“Io sono qui” di Simone Grazzi: un viaggio nella memoria dei giorni della Chiassa
Sabato 4 gennaio 2025 alle ore 21,00 nella Chiesa di Santa Maria Assunta della Chiassa Superiore sarà proiettato in anteprima nazionale il documentario del regista Simone Grazzi “Io sono qui”, che tratta della mancata strage nazista del giugno 1944, conseguenza della cattura da parte di una banda partigiana autonoma del colonnello tedesco Maximilian von Gablenz.
Sono due anni che il regista Simone Grazzi ha iniziato a intervistare i testimoni della Chiassa, i parenti degli ostaggi, e quelli di Gianni Mineo e Giuseppe Rosadi, i due eroi che con il loro coraggio riuscirono a salvare le centinaia di civili rinchiusi nella locale Chiesa. Interviste, sopralluoghi, riprese dei luoghi, anche con il drone. E poi il lungo lavoro di montaggio nel quale il regista ha dovuto scegliere le scene da salvare tra le tante ore di registrazione effettuate, per arrivare al prodotto finale.
Prima di mostrare il documentario al pubblico, Simone Grazzi lo ha fatto vedere in proiezione privata al celebre regista Alberto Negrin. Negrin, noto per aver realizzato decine di film e fiction famose – basterebbe citare Perlasca, Il segreto del Sahara o Rita Levi Montalcini – ha girato anche importanti documentari e inoltre da alcuni anni lavora al progetto di una fiction sui “giorni della Chiassa”, pertanto conosce bene le vicende di Mineo, Rosadi e von Gablenz. Ebbene, dopo aver visto il documentario Negrin ha scritto a Simone Grazzi:
“Nel vedere il documentario di Simone Grazzi “Io sono qui”, dedicato ai giorni della Chiassa, mi sono molto emozionato e questo è il primo elemento estremamente positivo della mia reazione. Ma non basterebbe.
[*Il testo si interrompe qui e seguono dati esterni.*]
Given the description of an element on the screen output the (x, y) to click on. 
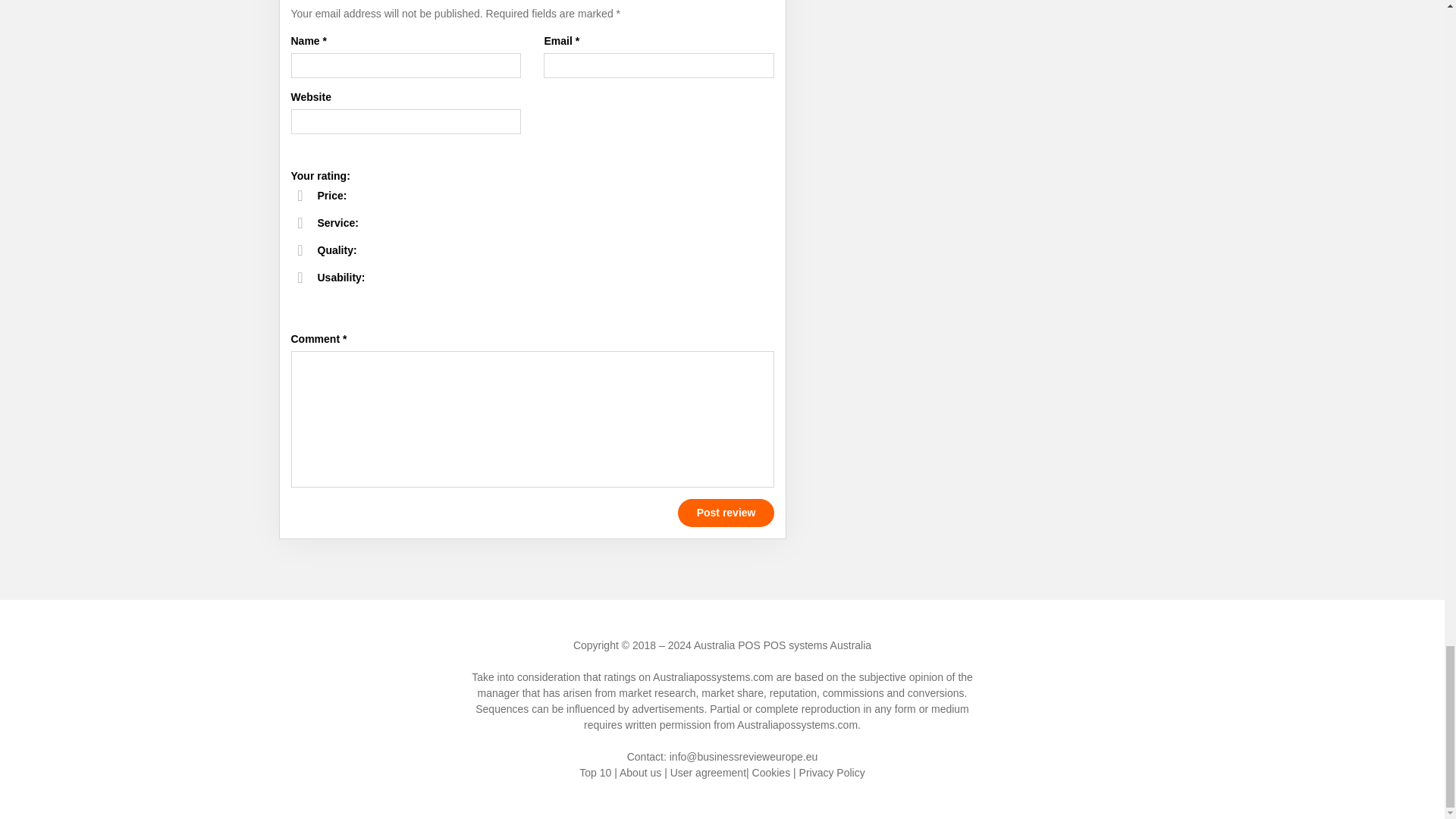
Post review (726, 512)
Post review (726, 512)
Given the description of an element on the screen output the (x, y) to click on. 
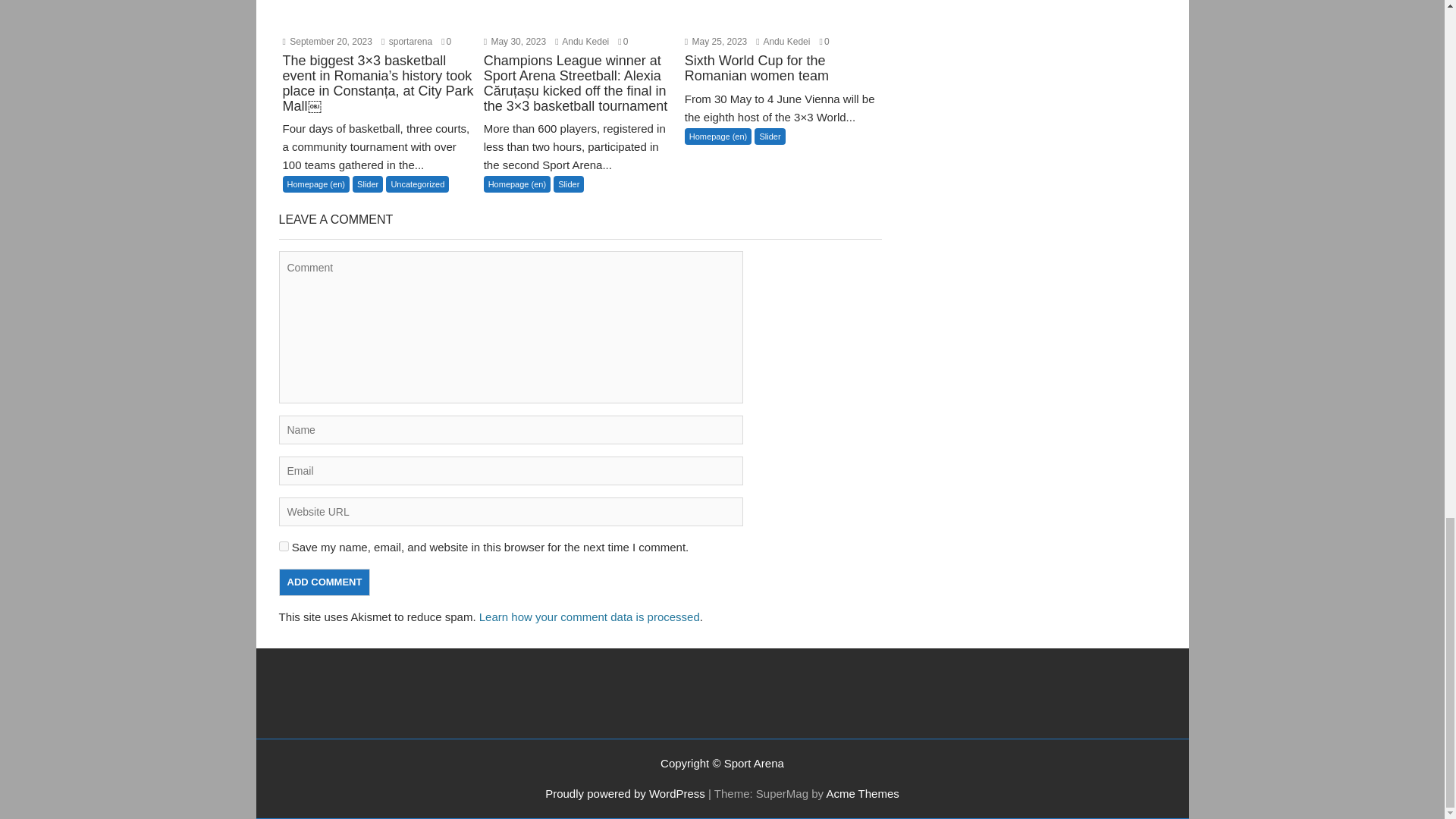
0 (446, 41)
September 20, 2023 (326, 41)
Add Comment (325, 582)
yes (283, 546)
Uncategorized (416, 184)
sportarena (406, 41)
Slider (367, 184)
May 30, 2023 (514, 41)
Andu Kedei (782, 41)
sportarena (406, 41)
Given the description of an element on the screen output the (x, y) to click on. 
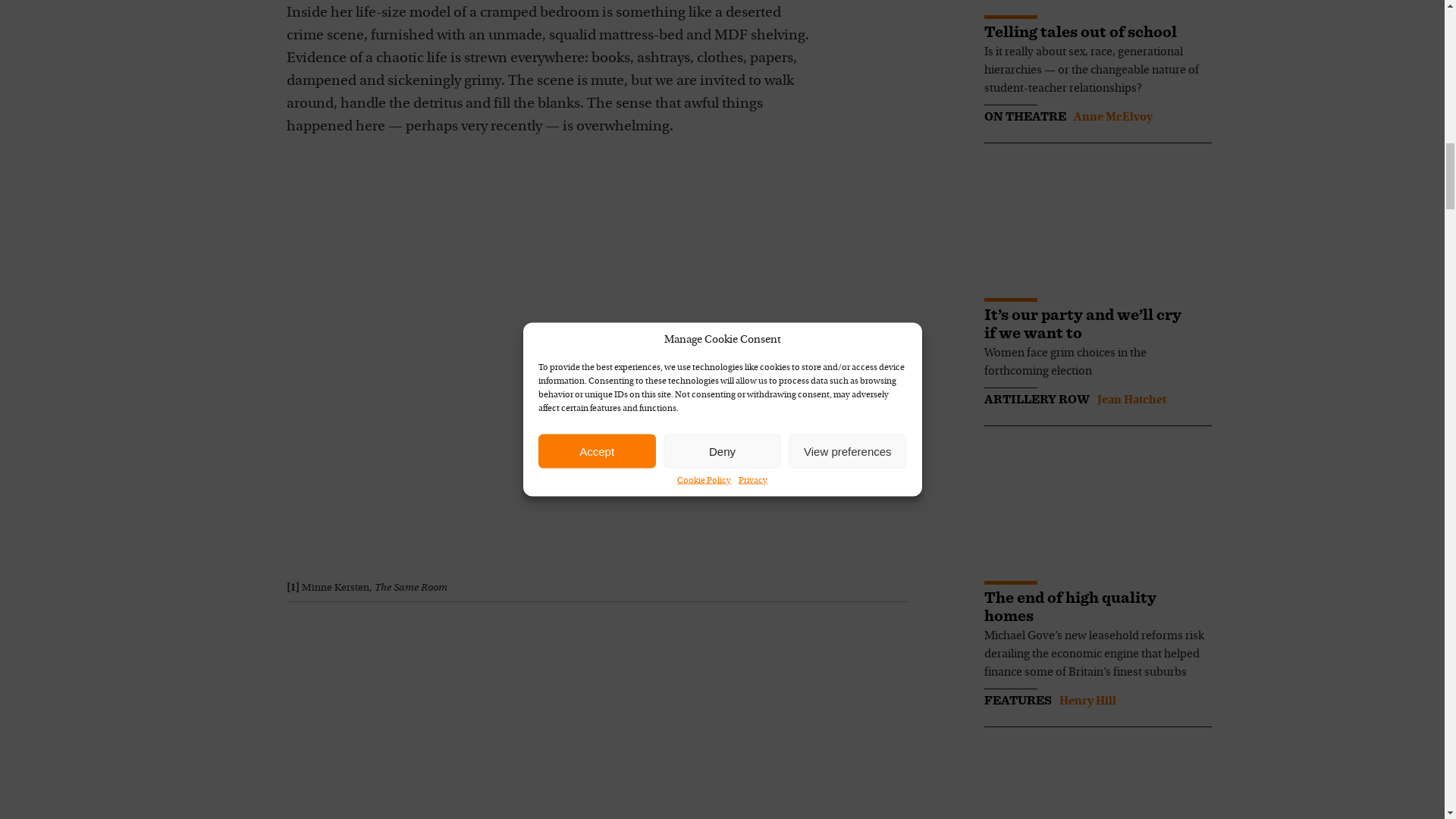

Mi hanno molto coinvolto le testimonianze dei parenti, nipoti, pronipoti, figlie, conoscenti, amici che mi hanno fatto capire che Mineo era una persona semplice, non si dava arie, non andava in giro a raccontare le sue gesta. E questo è venuto fuori proprio dai parenti più stretti che incredibilmente non ne sapevano nulla o quasi, come una delle signore, quella che parla della sua mamma, che ha saputo tutto molti anni dopo la morte della mamma alla quale nel finale si rivolge con una frase molto commovente.
Il documentario di Simone Grazzi è una creatura di grande qualità, girato molto bene, ricco di grandi momenti emotivi raccontati con grande semplicità, senza la minima retorica, in modo asciutto, essenziale e proprio per questo autentico. Il corpo strutturalmente e narrativamente determinante del documentario ‘galoppa’ estremamente bene!”.
Un ottimo viatico per l’anteprima di sabato alla Chiassa.
L’ingresso è libero, ma su prenotazione ai numeri 338 5411699 e 328 4588351.
Un evento da non perdere
L’anteprima di “Io sono qui” sarà un’occasione per riflettere sulla memoria storica locale e sul valore delle testimonianze dirette, grazie alla sensibilità e alla professionalità con cui Simone Grazzi ha affrontato un tema così delicato, quello dei fatti che coinvolsero Gianni Mineo e Giuseppe Rosadi, come ricostruito minuziosamente da Santino Gallorini nel libro “Vite in cambio” diventato sceneggiatura.
Il 29 giugno 1944 la pieve della località a nord di Arezzo rischiò di diventare il teatro di un’efferata strage nazista. I tedeschi avevano chiuso nella chiesa della Chiassa più di duecento ostaggi, con l’idea di fucilarli se il loro colonnello, il barone Maximilian von Gablenz, catturato da una banda di ex detenuti slavi evasi dal campo di concentramento anghiarese di Renicci, non fosse stato liberato. Quando l’ultimatum di 48 ore stava per scadere, si presentò al comando un partigiano siciliano, Giovan Battista Mineo, che convinse i tedeschi a concedere una proroga di altre 24 ore. Accompagnato dal giovane partigiano aretino Giuseppe Rosadi, egli riuscì quindi a farsi consegnare von Gablenz per tornare in maniera rocambolesca nella frazione, quando i primi prigionieri erano ormai schierati di fronte al plotone di esecuzione.
Una serata che si preannuncia ricca di emozioni, dedicata al ricordo, alla consapevolezza e al rispetto della storia, attraverso uno strumento potente come il cinema documentario.